Thanks! You make me feel a little better about VMs renewal chances. I agree, the baseball games will pull in better ratings than programming, so I would hope the decision would be based on other criteria. I know VMs ratings are bad, but I don't care how many people are or are not watching it, it is at the top of my season passes, and *I* want another season. Critical praise has proven to be of little consequence if the ratings are poor, so I hope other forces give the show one more season.

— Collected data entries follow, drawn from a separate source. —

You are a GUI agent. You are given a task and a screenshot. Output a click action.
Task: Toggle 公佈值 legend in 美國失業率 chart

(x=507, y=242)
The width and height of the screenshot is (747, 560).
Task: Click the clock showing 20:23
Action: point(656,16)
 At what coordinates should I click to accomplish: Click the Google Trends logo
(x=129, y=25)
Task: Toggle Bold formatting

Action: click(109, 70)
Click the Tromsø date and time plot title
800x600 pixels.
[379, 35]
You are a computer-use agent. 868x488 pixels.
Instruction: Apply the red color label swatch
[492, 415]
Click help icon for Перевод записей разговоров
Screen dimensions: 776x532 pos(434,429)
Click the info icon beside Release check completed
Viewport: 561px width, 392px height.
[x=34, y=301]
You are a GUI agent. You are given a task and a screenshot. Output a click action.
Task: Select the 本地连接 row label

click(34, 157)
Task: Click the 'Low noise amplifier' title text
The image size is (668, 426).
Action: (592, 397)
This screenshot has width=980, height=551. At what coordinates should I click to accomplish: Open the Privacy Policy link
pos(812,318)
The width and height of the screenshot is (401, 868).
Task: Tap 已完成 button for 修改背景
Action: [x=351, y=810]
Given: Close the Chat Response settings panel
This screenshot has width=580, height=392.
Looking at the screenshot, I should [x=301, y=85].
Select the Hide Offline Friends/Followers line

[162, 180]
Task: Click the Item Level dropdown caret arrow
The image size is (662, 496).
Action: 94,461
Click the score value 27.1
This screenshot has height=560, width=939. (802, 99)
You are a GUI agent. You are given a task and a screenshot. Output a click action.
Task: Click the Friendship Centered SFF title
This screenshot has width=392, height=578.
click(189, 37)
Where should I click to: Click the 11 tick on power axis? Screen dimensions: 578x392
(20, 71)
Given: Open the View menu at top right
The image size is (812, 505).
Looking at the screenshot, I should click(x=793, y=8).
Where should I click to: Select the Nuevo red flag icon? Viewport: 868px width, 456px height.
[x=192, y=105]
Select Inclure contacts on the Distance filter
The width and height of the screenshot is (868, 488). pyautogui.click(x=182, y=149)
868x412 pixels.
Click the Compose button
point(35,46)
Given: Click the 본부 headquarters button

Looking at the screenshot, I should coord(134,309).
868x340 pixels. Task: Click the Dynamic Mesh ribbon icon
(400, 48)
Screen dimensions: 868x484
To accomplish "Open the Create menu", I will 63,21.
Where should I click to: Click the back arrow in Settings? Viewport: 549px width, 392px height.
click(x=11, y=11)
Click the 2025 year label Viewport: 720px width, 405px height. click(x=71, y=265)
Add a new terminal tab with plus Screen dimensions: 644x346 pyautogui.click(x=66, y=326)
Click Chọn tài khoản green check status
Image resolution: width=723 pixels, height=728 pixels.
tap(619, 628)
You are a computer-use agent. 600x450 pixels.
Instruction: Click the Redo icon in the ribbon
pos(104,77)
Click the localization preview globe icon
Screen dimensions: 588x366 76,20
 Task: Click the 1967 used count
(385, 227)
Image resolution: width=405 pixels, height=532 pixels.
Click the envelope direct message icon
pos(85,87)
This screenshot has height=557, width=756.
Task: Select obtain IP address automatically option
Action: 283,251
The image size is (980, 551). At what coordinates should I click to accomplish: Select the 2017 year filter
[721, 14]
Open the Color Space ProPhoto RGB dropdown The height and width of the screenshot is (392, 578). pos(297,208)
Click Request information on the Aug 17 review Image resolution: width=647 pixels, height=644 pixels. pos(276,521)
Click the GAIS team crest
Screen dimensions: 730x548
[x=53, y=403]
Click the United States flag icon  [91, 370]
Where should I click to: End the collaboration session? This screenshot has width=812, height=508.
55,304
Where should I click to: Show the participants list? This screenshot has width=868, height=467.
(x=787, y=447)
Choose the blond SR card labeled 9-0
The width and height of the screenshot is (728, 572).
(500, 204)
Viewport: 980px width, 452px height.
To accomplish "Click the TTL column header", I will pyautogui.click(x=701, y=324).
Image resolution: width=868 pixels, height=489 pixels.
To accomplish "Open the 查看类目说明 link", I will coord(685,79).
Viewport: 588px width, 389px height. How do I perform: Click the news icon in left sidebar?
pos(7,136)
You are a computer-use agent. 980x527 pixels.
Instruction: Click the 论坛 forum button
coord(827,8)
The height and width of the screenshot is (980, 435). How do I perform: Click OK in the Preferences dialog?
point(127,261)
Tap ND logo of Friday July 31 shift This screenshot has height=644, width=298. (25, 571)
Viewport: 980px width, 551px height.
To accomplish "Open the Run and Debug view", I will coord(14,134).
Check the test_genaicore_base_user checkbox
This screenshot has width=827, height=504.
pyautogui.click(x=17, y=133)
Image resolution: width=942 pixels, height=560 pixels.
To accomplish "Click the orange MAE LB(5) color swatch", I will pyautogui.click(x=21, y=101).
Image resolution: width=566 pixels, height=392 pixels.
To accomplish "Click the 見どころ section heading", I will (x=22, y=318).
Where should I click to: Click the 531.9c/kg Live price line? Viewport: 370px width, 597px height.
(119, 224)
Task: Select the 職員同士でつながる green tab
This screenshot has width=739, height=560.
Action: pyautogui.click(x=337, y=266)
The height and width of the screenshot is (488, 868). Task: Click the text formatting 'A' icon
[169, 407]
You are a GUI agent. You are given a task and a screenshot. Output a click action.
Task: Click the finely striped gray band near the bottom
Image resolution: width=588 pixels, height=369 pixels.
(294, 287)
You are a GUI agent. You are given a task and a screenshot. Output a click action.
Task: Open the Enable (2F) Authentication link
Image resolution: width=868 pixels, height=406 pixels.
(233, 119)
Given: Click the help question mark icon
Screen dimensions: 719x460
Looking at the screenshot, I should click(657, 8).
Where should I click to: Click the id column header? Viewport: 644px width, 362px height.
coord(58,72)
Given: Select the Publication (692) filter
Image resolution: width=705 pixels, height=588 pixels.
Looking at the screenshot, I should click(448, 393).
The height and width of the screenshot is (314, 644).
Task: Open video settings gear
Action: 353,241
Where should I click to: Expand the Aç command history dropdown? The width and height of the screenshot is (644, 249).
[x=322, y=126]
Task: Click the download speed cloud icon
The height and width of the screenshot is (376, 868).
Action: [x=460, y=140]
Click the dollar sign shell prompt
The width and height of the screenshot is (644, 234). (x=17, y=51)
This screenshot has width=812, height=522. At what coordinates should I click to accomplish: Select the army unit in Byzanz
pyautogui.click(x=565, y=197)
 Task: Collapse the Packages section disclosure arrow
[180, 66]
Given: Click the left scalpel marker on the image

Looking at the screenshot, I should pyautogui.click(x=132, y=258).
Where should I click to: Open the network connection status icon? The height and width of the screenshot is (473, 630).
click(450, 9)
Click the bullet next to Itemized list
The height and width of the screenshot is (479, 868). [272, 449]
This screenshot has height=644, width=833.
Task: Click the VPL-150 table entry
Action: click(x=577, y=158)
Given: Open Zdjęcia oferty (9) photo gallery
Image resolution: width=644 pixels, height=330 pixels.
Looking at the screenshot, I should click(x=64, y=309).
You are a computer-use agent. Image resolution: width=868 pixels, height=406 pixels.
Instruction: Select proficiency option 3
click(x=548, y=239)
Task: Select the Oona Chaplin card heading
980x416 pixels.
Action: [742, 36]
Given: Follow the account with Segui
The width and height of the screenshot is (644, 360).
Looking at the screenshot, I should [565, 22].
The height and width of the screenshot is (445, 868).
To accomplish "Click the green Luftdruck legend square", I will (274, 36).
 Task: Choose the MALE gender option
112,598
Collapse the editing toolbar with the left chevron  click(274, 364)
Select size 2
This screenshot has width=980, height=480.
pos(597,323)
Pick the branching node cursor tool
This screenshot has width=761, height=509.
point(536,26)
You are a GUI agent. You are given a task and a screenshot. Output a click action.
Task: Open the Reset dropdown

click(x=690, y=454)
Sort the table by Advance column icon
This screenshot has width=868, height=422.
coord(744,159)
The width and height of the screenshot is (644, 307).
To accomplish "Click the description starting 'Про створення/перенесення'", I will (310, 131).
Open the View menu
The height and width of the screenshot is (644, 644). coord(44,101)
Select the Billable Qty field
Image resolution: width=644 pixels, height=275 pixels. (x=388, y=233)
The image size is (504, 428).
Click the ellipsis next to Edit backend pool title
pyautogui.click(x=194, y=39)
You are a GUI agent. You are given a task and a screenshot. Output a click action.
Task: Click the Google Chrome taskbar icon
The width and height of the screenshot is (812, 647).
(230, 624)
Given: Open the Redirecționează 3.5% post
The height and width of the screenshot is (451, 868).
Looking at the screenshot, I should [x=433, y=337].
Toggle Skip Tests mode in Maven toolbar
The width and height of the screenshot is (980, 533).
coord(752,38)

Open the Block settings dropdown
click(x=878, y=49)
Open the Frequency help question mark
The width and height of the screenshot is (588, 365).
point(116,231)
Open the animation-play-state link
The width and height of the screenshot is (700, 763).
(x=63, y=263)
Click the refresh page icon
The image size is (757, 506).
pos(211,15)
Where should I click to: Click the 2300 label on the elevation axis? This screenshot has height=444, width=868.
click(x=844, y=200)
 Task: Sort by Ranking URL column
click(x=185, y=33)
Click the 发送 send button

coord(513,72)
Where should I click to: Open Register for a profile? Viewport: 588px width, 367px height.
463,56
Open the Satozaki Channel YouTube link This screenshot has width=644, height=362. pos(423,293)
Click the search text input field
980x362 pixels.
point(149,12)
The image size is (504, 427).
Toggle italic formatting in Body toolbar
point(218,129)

Maybe the DVD sales of season one will help too, if they are note worthy. These days, people watching television don't want to have to THINK, just watch. VM is different.


----------



## Church AV Guy (Jan 19, 2005)

cmontyburns said:


> ...there's a good essay by Nikki Finke in LA Weekly (be advised that the opening paragraph or two are mildly blue) on the formation of The CW. Apparently CBS/Viacom honcho Les Moonves is pretty much pulling all the strings, and so UPN properties (which are under the CBS/Viacom umbrella) are getting first priority in scheduling the new net...


In the article it says that the CW network will have only thirteen hours of prime-time programming. Thirteen? Um, with two times seven being fourteen, that is less than two hours per night. Surely they could have done better, (more) than that! It's absurd to think that they can combine two mini networks and only have thirteen hours left.


----------



## dswallow (Dec 3, 2000)

Church AV Guy said:


> In the article it says that the CW network will have only thirteen hours of prime-time programming. Thirteen? Um, with two times seven being fourteen, that is less than two hours per night. Surely they could have done better, (more) than that! It's absurd to think that they can combine two mini networks and only have thirteen hours left.


These stations thrive on their 10pm/9pm Central/Mountain newscasts and won't give them up.

There actually are more than 14 hours available -- there's the weekend Kids block in the morning that's part of CW, too... I think about 5 hours on Saturday morning; 7am - 12noon ET.

The stations also tend to really value their syndication block an hour prior to prime time, so that's probably not readily taken by a network. It might be nice to see some late-night network fare, but there's except for DVR owners, it's probably not possible to draw much in the way of ratings to warrant first-run programming for it.


----------



## Magnolia88 (Jul 1, 2005)

The CW will not have any prime-time network programming on Saturday night (like UPN and the WB currently). The CW will program M-F 8-10 ET and Sunday 7-10 ET. That is a total of 13 hours of prime-time programming.

As dswallow said, there will also be kids programming on Saturday morning but that really isn't relevant for the purpose of determining the prime-time lineup. Unfortunately, _Veronica Mars_ isn't really a Saturday morning kind of show.  So it has to "compete" for one of those spots in the 13 hours during prime-time. And since Friday night is reserved for _Friday Night Smackdown!_ I'm guessing, so that leaves 11 hours for everything else.


----------



## Rosenkavalier (Nov 9, 2001)

Church AV Guy said:


> In two weeks we'll probably finally know Kendall's agenda.
> 
> I wonder what Cassidy's plan is? We haven't seen him for a while. Is his investment scheme doing well, especially since the incorporation has failed. Was Cassidy somehow responsible for its failure in order to protect his investments? He looked very concerned when the teacher brought up the effects of incorporation on real estate values.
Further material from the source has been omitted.